**Required action**
From the very first line down to the line containing "[Suivre sur Linkedin] (452, 2386)", write out the material exactly as it appears, and no more.

______________________________

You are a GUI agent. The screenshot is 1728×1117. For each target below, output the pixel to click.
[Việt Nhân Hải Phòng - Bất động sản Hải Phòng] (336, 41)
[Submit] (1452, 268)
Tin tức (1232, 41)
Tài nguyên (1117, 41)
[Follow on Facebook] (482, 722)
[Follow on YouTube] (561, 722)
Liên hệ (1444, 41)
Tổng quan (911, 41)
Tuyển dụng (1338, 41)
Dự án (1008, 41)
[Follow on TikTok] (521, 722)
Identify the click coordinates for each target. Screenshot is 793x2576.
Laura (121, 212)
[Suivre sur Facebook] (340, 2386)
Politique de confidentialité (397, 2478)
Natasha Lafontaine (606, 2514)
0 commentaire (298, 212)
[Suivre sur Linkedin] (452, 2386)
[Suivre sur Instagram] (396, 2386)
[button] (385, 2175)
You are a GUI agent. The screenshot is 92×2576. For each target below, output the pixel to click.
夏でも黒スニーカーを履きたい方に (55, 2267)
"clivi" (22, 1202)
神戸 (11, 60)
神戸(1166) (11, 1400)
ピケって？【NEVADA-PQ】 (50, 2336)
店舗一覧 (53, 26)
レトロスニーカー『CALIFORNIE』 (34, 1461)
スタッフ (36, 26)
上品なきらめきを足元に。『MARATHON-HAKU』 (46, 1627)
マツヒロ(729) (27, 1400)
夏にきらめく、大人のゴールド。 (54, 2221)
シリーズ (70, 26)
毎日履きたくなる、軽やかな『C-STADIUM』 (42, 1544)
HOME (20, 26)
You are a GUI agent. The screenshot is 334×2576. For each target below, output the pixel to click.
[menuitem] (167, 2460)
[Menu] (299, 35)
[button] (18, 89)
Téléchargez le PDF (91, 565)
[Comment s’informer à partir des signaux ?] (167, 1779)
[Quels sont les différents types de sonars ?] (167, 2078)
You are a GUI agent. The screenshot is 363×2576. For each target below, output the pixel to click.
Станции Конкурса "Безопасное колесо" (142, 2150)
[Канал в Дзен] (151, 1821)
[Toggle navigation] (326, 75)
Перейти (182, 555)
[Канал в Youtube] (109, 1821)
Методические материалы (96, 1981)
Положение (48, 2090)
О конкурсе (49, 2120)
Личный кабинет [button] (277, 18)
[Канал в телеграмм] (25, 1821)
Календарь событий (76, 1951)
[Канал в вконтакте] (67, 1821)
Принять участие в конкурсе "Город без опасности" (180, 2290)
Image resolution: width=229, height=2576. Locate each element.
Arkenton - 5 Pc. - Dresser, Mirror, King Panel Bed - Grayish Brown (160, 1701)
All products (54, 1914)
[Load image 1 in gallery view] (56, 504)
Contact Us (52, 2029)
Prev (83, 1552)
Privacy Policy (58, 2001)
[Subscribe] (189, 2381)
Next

______________________________

**Result of the exercise**
You are a GUI agent. The screenshot is 1728×1117. For each target below, output the pixel to click.
[Việt Nhân Hải Phòng - Bất động sản Hải Phòng] (336, 41)
[Submit] (1452, 268)
Tin tức (1232, 41)
Tài nguyên (1117, 41)
[Follow on Facebook] (482, 722)
[Follow on YouTube] (561, 722)
Liên hệ (1444, 41)
Tổng quan (911, 41)
Tuyển dụng (1338, 41)
Dự án (1008, 41)
[Follow on TikTok] (521, 722)
Identify the click coordinates for each target. Screenshot is 793x2576.
Laura (121, 212)
[Suivre sur Facebook] (340, 2386)
Politique de confidentialité (397, 2478)
Natasha Lafontaine (606, 2514)
0 commentaire (298, 212)
[Suivre sur Linkedin] (452, 2386)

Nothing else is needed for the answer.